If there are no groups, return a list of strings matching the whole
pattern. If there is exactly one group, return a list of strings
matching that group. If multiple groups are present, return a list of
tuples of strings matching the groups. Non-capturing groups do not
affect the form of the result.

Since you have one set of parentheses, you have one captugin group, and that's what re.findall is returning. It matches what you expect, it just doesn't return what you thought it would.
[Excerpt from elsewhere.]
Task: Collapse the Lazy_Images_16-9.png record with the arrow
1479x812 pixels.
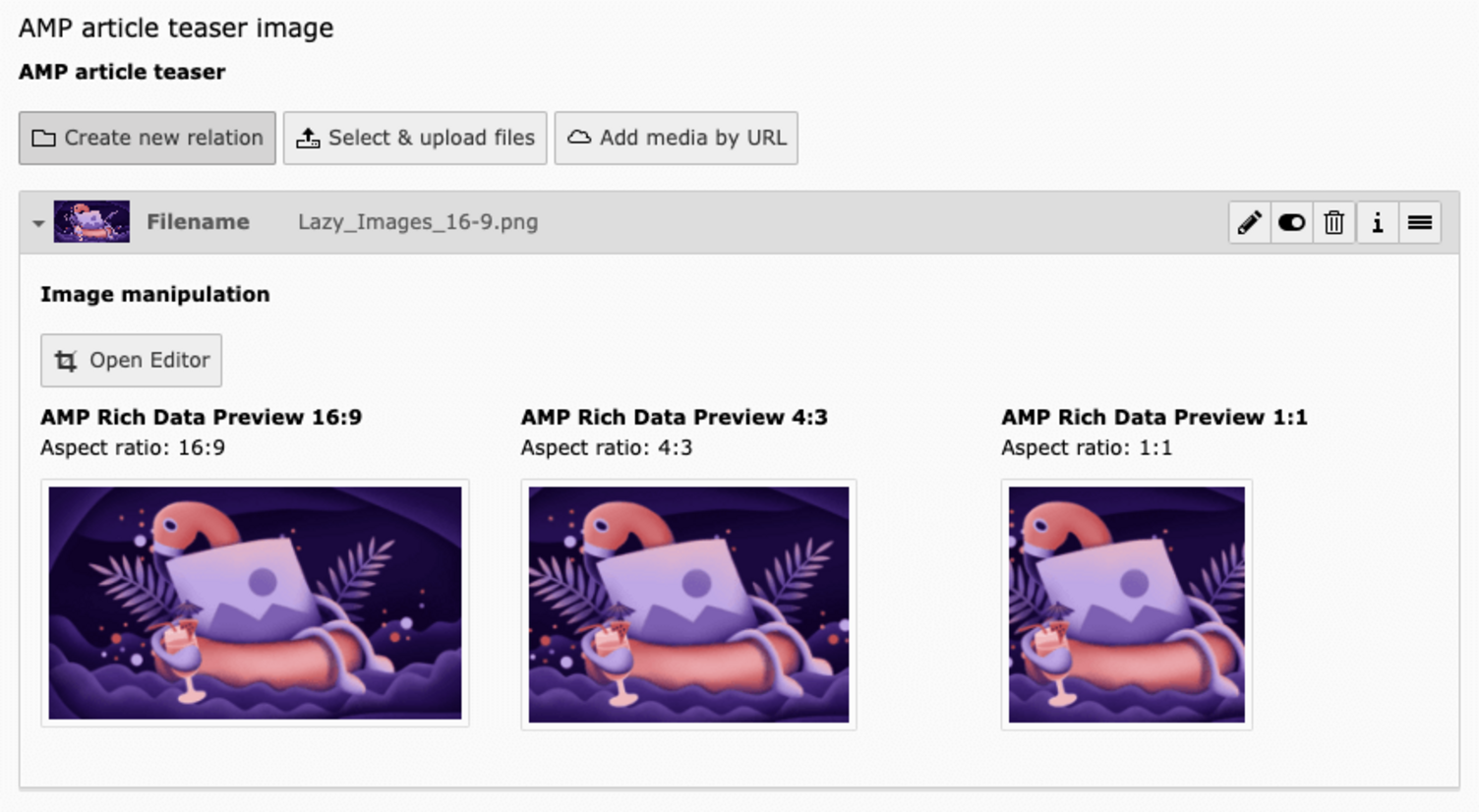Action: (x=37, y=223)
By using non-capturing parentheses, (?: ... ) you will get the results you want: the whole matches.

I.e.:

SYM.macLabel = '[?][_A-Z](?:[.]?[_A-Z0-9])*'

回复收藏 0 原文

~没有更多了~

关于作者

白色秋天

暂无简介

文章

26 人气

关注发私信

友情链接

文江博客

Python 3.7.1 findall() 的行为不符合预期

如果你对这篇内容有疑问，欢迎到本站社区发帖提问参与讨论，获取更多帮助，或者扫码二维码加入 Web 技术交流群。

发布评论

评论（1）

TL;DR

详细

TL;DR

Details

关于作者

相关话题

热门标签

推荐作者

櫻之舞

弥枳

m2429

寻找一个思念的角度

野却迷人

我怀念的。

友情链接

Python 3.7.1 findall() 的行为不符合预期

如果你对这篇内容有疑问，欢迎到本站社区发帖提问 参与讨论，获取更多帮助，或者扫码二维码加入 Web 技术交流群。

发布评论

评论（1）

TL;DR

详细

TL;DR

Details

关于作者

相关话题

热门标签

推荐作者

櫻之舞

弥枳

m2429

寻找一个思念的角度

野却迷人

我怀念的。

友情链接

如果你对这篇内容有疑问，欢迎到本站社区发帖提问参与讨论，获取更多帮助，或者扫码二维码加入 Web 技术交流群。